The land itself is part of the toolkit. Terrain sculpting lets you raise mountains, carve out lakes, dig caverns and build floating islands, reshaping the ground beneath your park to suit whatever vision you're chasing. A coaster doesn't have to sit flat on a plain. It can dive into a tunnel you carved through a hillside, emerge over a lake you formed in a valley, then climb past a mountain you raised just to frame the drop. The landscape becomes architecture, giving parks a sense of geography that flat construction never achieves. Every park ends up with its own topography, its own flow of elevation and space that makes it feel like a place rather than a collection of rides arranged on a grid.

Running the park is where the simulation side takes over. Every guest walking through your gates is an individual with their own interests, desires and reactions. They think, they feel, they explore based on what appeals to them, and collectively they tell you at a glance how well things are going. Crowds gathering around one ride while another sits empty is feedback. Guests looking unhappy near your food court is feedback. The simulation rewards attention to these signals, letting you control every aspect of the visitor experience and watch the park respond to your adjustments in real time. Management stays accessible rather than punishing, with controls that keep the business side engaging without burying the creative side under spreadsheets. A campaign of creative scenarios tests your skills with specific challenges, while a freeform mode lets you build without constraints and tweak at your own pace.

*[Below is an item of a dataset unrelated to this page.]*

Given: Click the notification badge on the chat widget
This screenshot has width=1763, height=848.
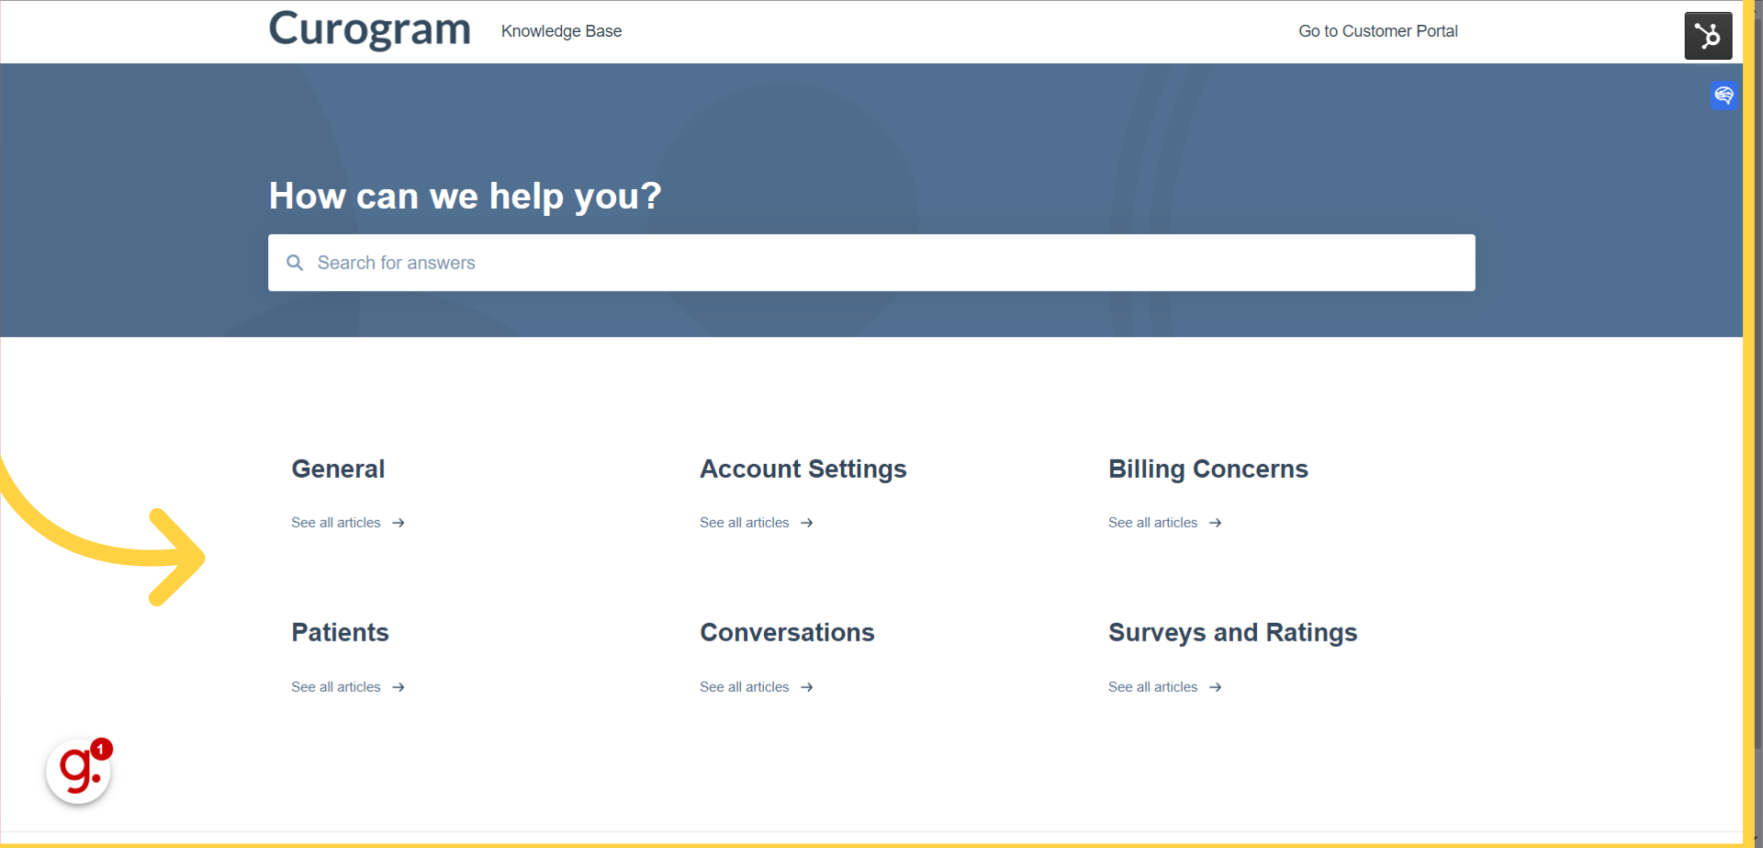Looking at the screenshot, I should (x=101, y=748).
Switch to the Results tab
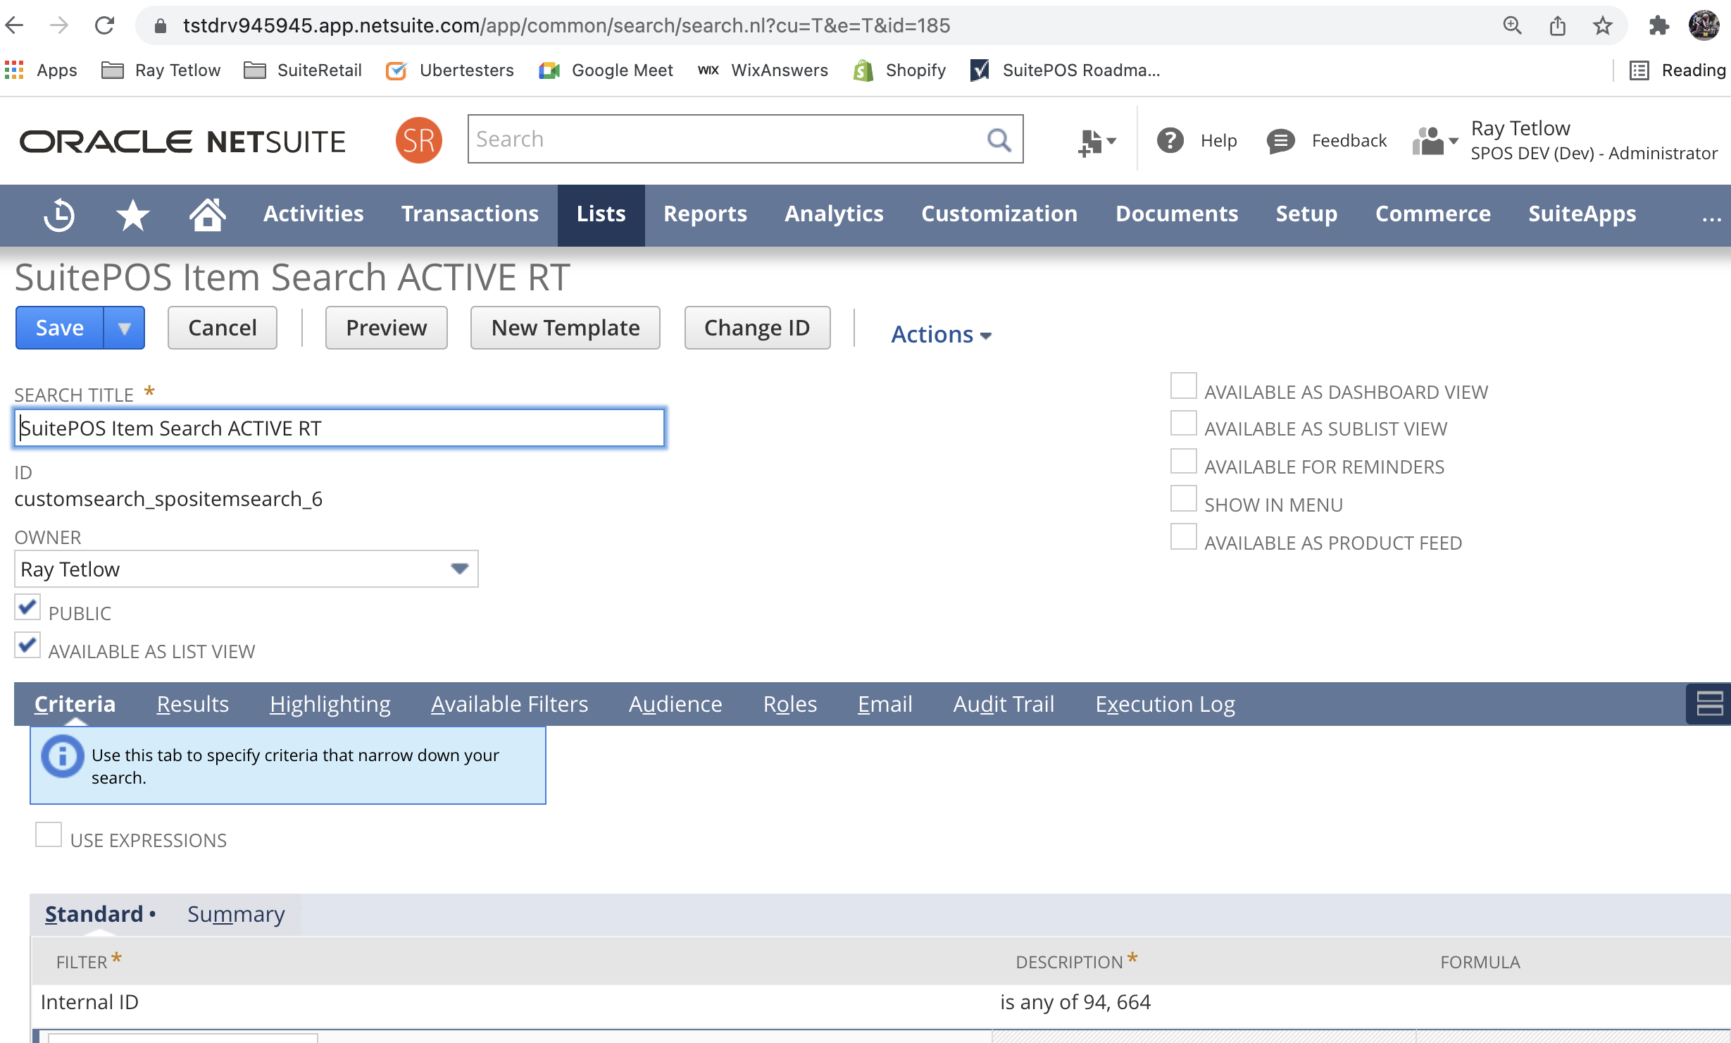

The connection between building and managing is where Planet Coaster finds its rhythm. You design a ride, place it in your park, watch guests react, notice what's working, adjust, expand, redesign. The creative tools feed the simulation and the simulation feeds your next creative decision. A beautifully themed area that nobody visits because the path layout funnels guests elsewhere sends you back to the drawing board, not to tear down what you built but to rethink how it connects to everything around it. That loop of building, observing and refining keeps parks evolving long after the initial construction rush fades.

In game screenshot
In game screenshot

Steam Workshop integration ties the whole thing to a community of creators. You can browse and download scenery, coasters and entire parks built by other players, pulling in designs selected by the dev team or discovered through the community hub. Anything you build, whether it's a single themed building or a complete roller coaster, can be named and shared for other players to drop into their own parks. The result is a library of community content that keeps expanding, giving you fresh inspiration or ready-made pieces to incorporate into your own designs.

Planet Coaster puts the full weight of its design behind player expression. The simulation is deep enough to reward careful management, but the construction tools are the real draw, offering a level of creative freedom that turns every park into something personal. Your parks look like yours because you placed every piece, sculpted every hill and decided exactly where that coaster would crest before its biggest drop.